Recorded data:
BEGIN

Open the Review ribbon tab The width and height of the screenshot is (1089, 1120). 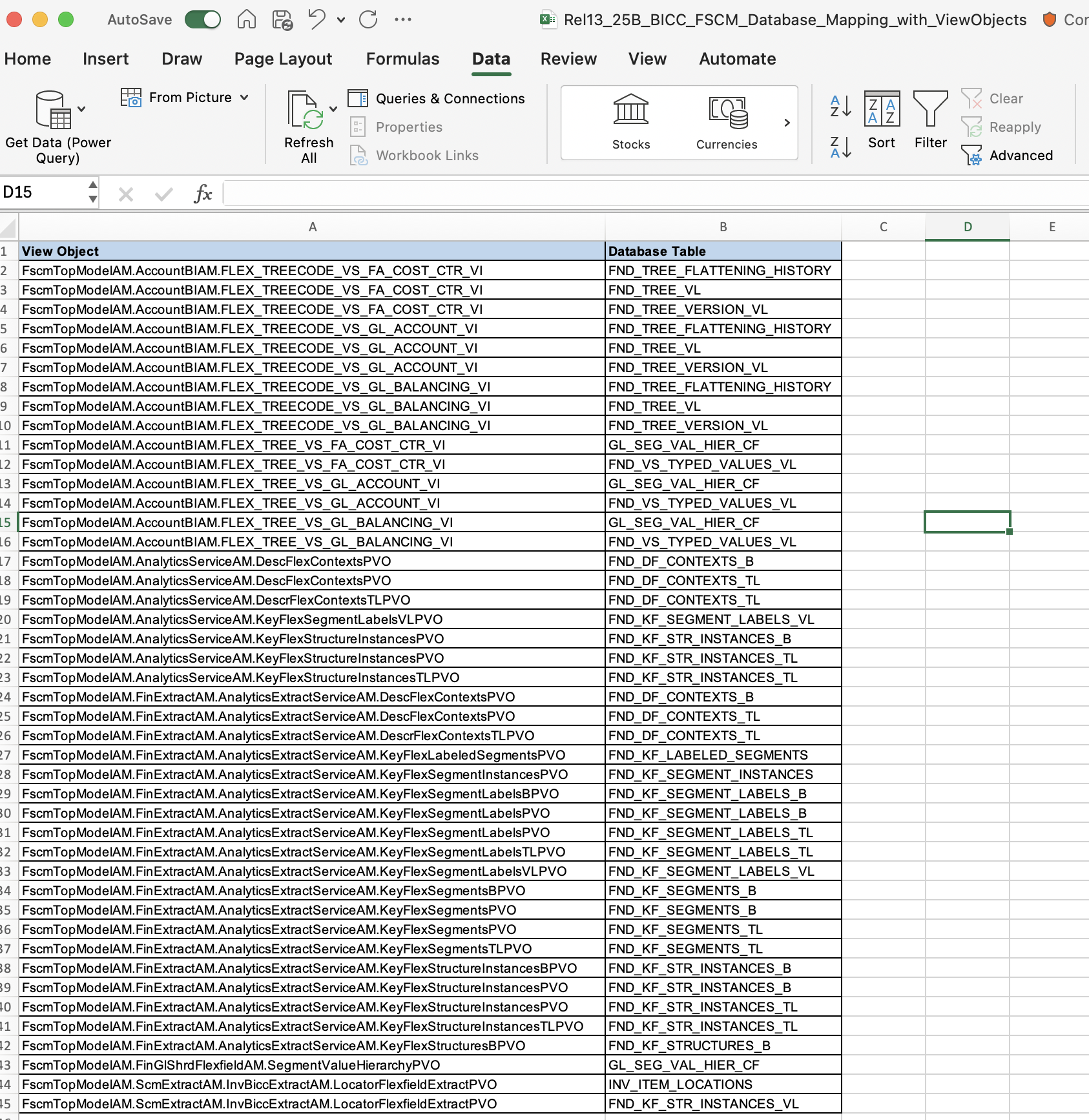tap(568, 59)
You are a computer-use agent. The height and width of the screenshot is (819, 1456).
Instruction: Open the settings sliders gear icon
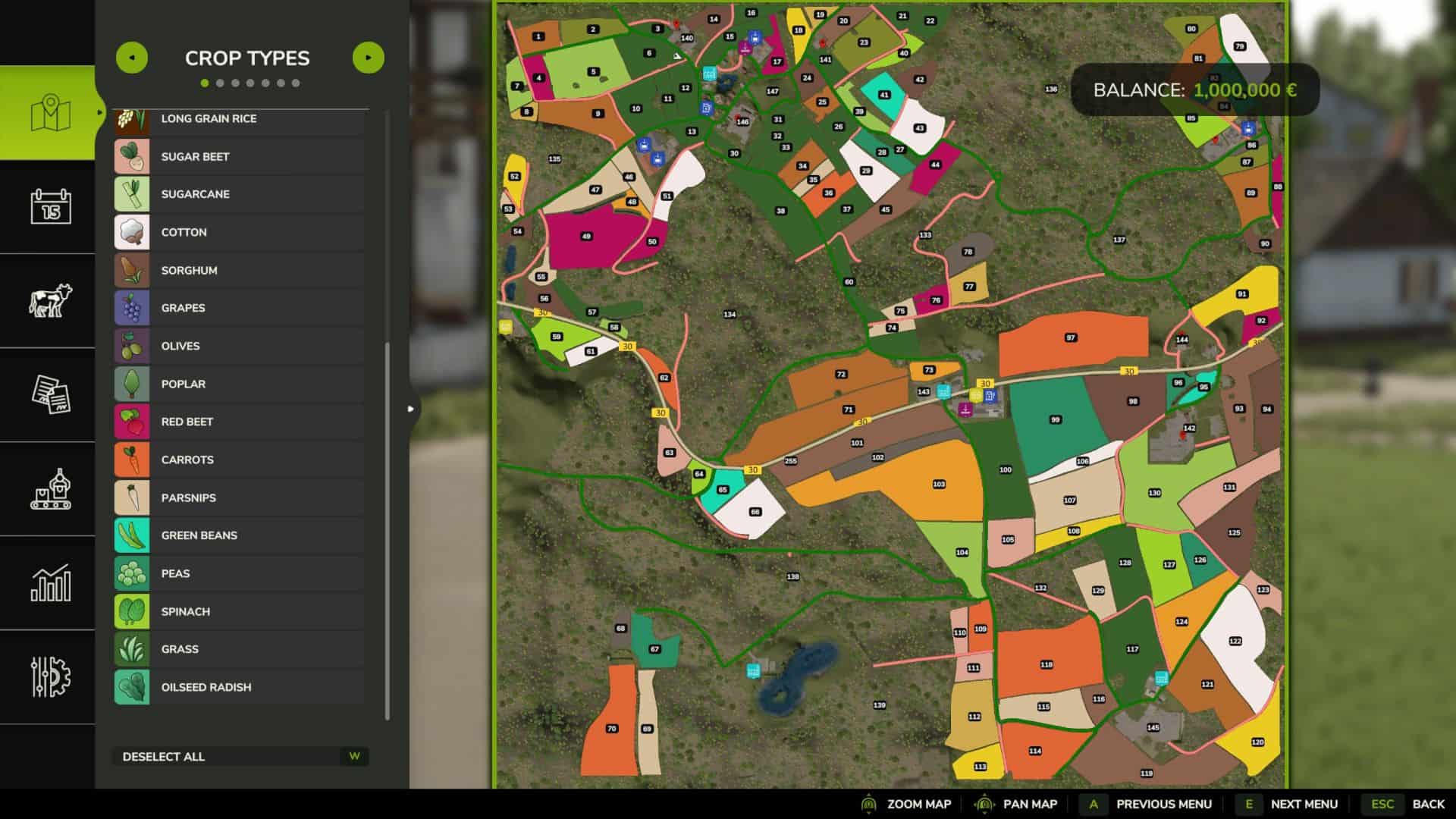[50, 676]
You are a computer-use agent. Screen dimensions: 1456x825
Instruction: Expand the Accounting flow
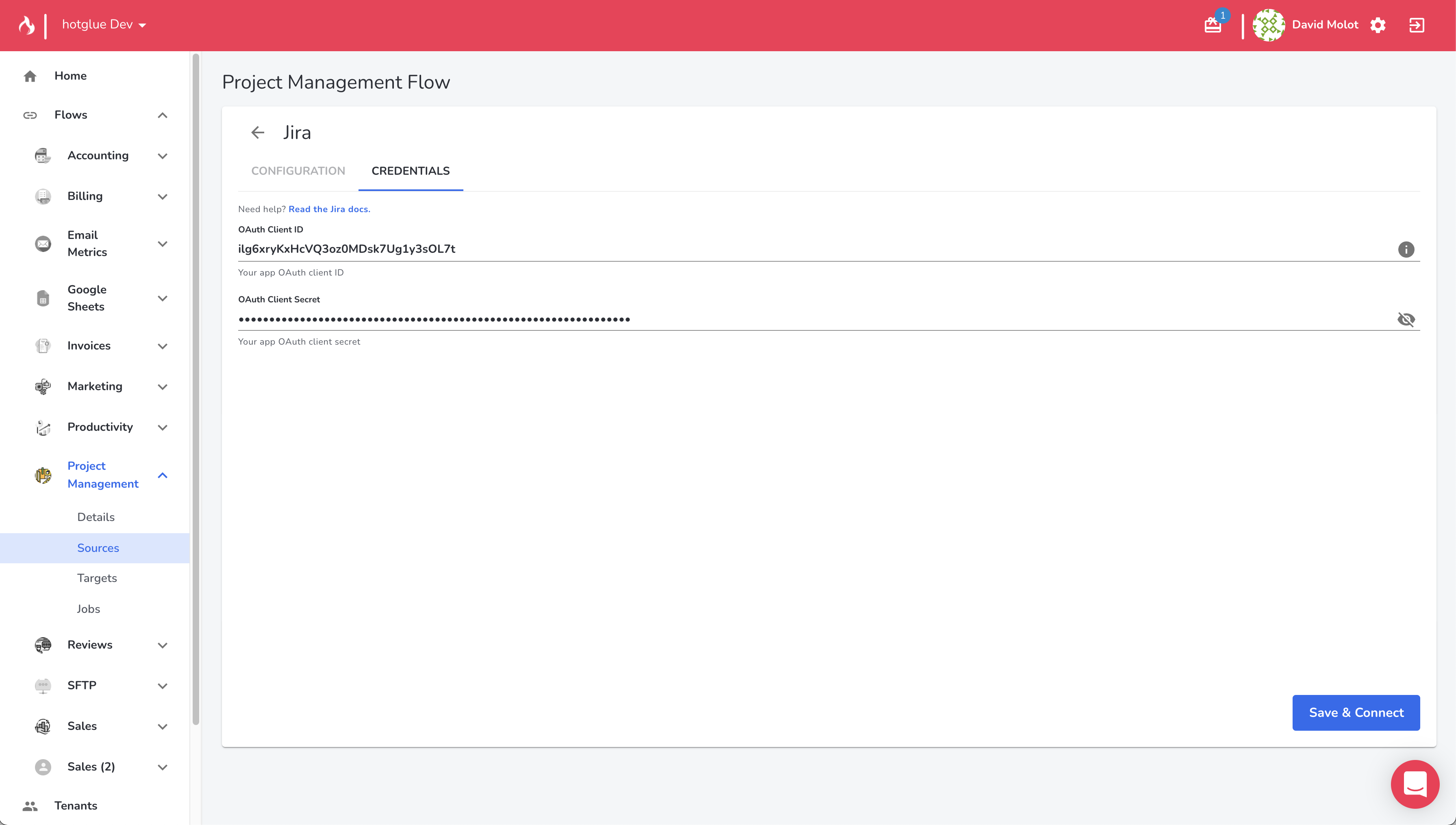(163, 156)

END

In the data above, which lines have "agent"? Report each of them.

You are a computer-use agent. The height and width of the screenshot is (819, 1456).
You are a computer-use agent. Screen dimensions: 1456x825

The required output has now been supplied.